Interesting opener at the Oshkosh fly-in.  This isn't the only one either... there's also Lilium, joby, and others.  Aircars are definitely here.  Too bad we don't also have an ATC system that would allow millions of these sorts of things to safely share the airspace!

 

 

On 1/15/2022 at 3:58 PM, deaaath said:

considering how we went from this in only 129 years

Imagine where electric cars will be after 129 years of the same level of development as internal combustion have had.

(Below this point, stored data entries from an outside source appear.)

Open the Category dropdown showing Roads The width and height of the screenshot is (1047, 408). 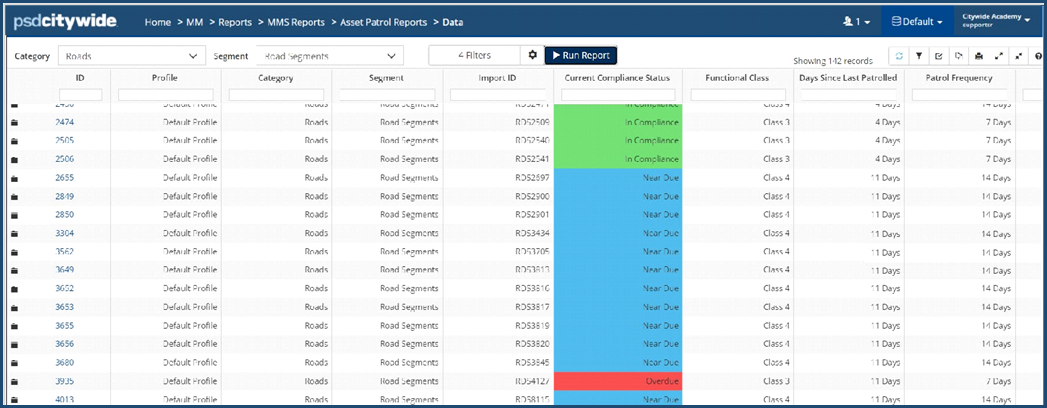(x=131, y=56)
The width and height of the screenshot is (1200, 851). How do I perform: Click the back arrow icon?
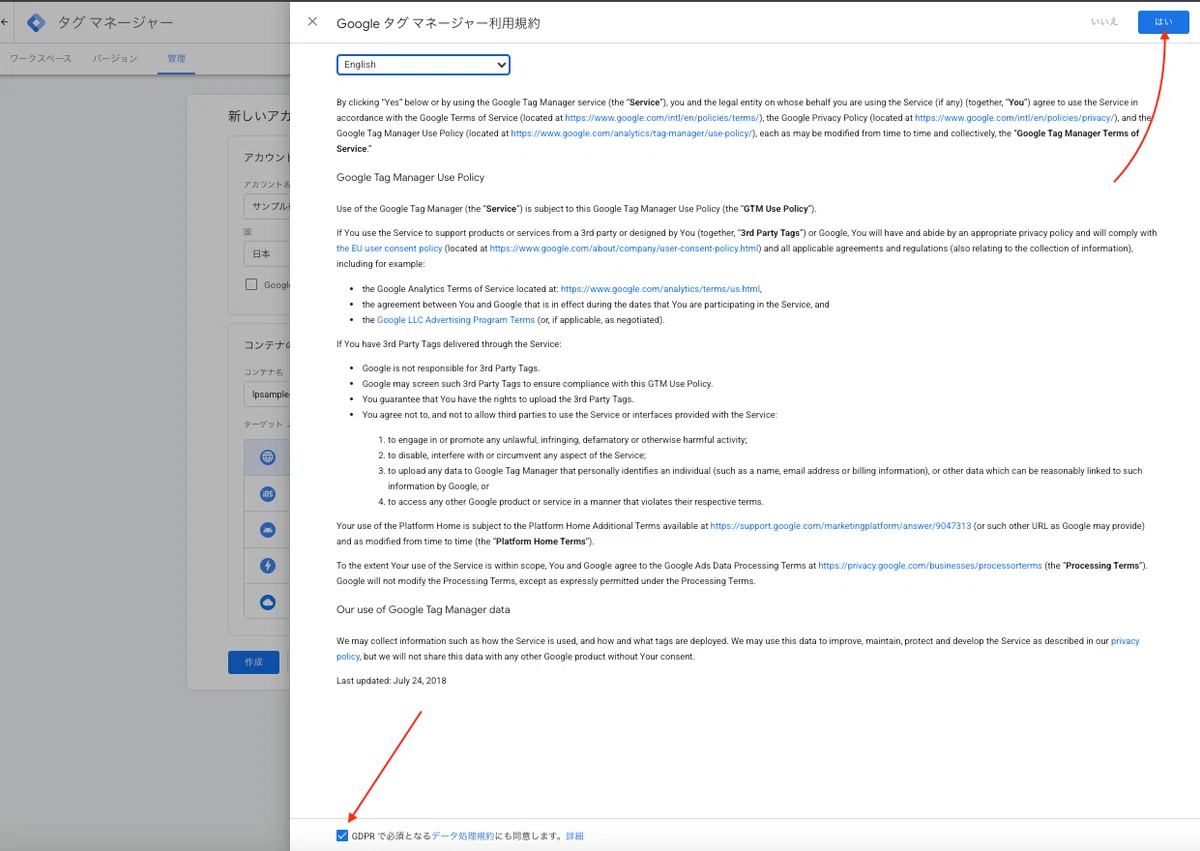tap(5, 22)

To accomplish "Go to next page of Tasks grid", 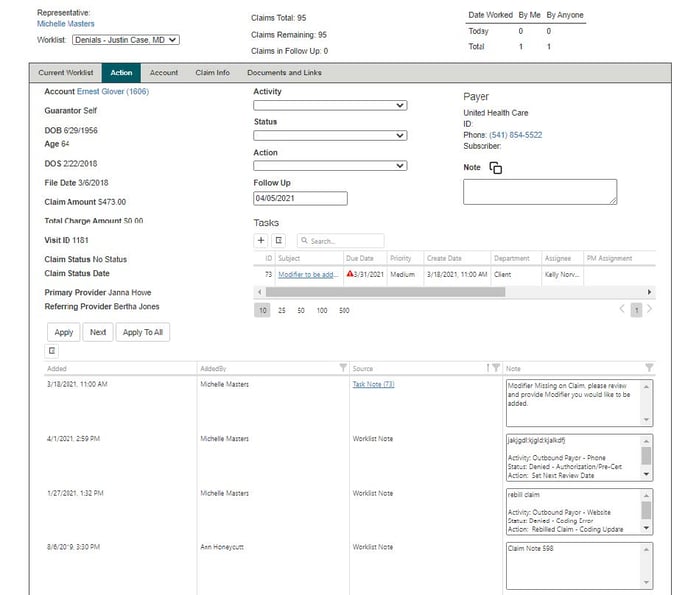I will (648, 310).
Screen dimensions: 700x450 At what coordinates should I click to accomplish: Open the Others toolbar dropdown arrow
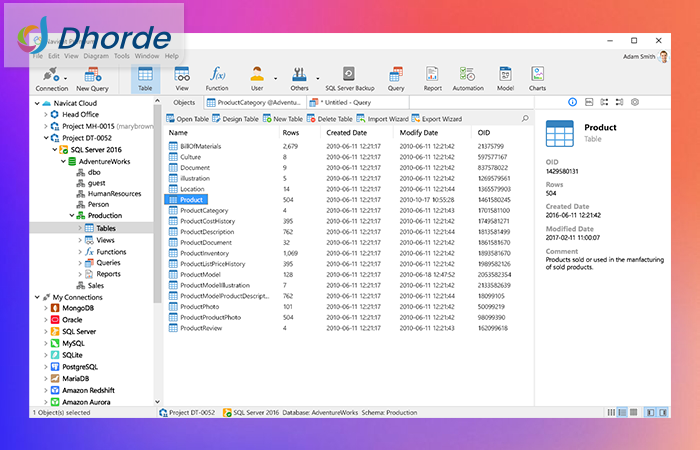click(318, 76)
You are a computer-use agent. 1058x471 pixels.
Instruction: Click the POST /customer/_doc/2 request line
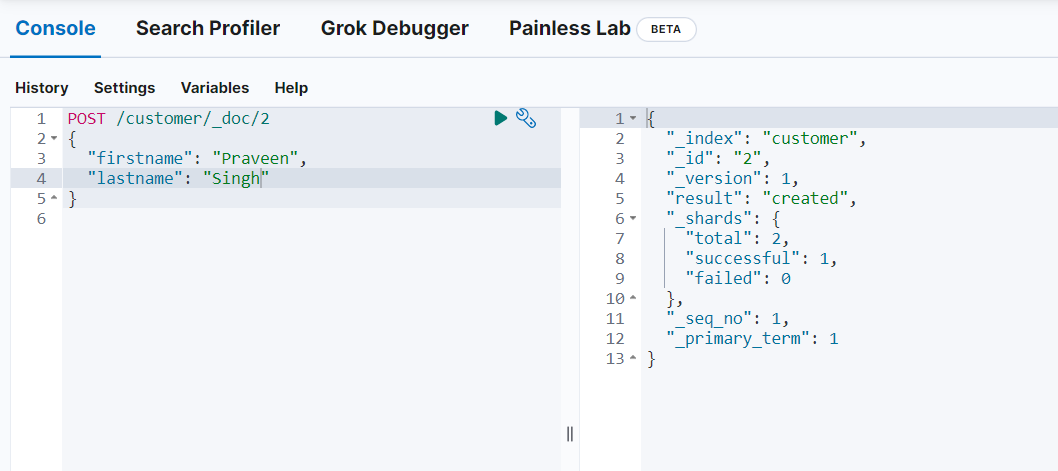(169, 119)
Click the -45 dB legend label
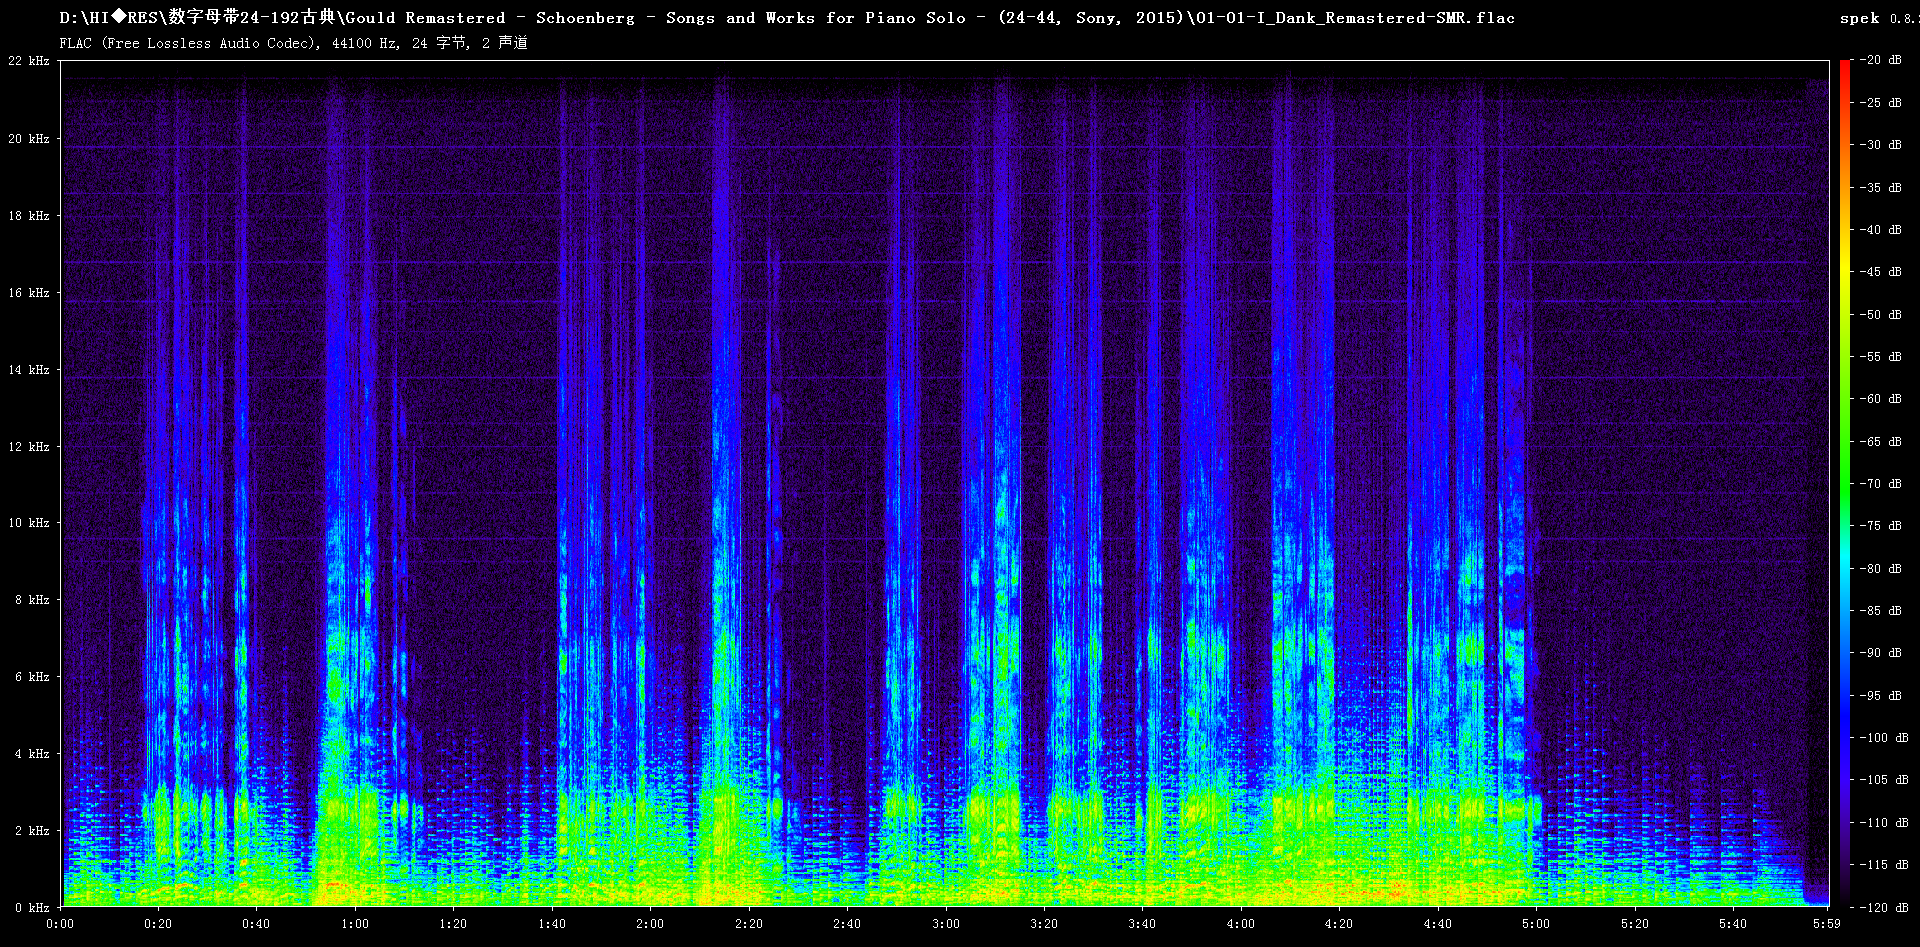This screenshot has height=947, width=1920. coord(1880,272)

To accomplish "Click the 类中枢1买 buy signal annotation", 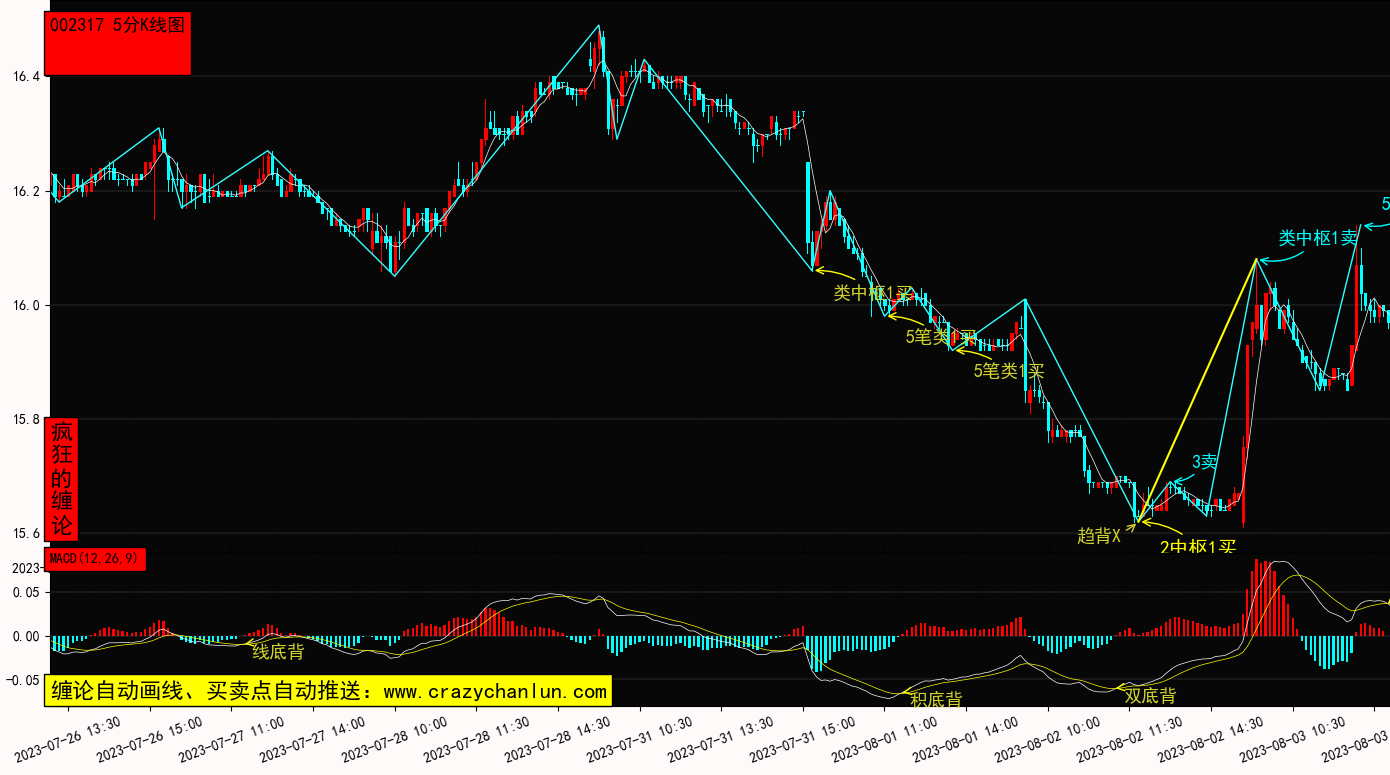I will point(873,293).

Actually, electric motors are already better than combustion motors across the board.  They're far more efficient, easier to control, have a flat torque curve, and are much easier to engineer into a vehicle.  The real problem there - engineering-wise - is the battery technology.  There's a huge amount of energy transfer that takes place during your typical gas station fill-up of your gasoline-powered car.  In physics energy is typically represented in Joules, or equivalently kilowatt-hours.  There's about 120MJoules or 33kWh in 1 gallon of gasoline.  A 10-gallon gas tank can therefore hold around 330kWh of energy.  Even the long-range version of the Model S "Plaid" Tesla only has a capacity of 95kWh and takes 15 minutes to charge to 80% even at Tesla Supercharger charging rates.  (That it can nevertheless deliver 1080HP and 1.99s 0-60 times due to the electric motors is amazing.)  It is only because ICEs are so immensely wasteful in the use of energy compared to electric motors that EV's have been able to overcome the huge disadvantage of having to use batteries as their "gas tank".  If battery technology (and our electrical infrastructure) ever gets to the point where batteries can "fill up" - charge - at the same rate (~350kWh in 5 minutes) as gasoline-powered cars then it's game-over for ICEs.  Not just in cars either.  Airplanes and even naval ships will also switch.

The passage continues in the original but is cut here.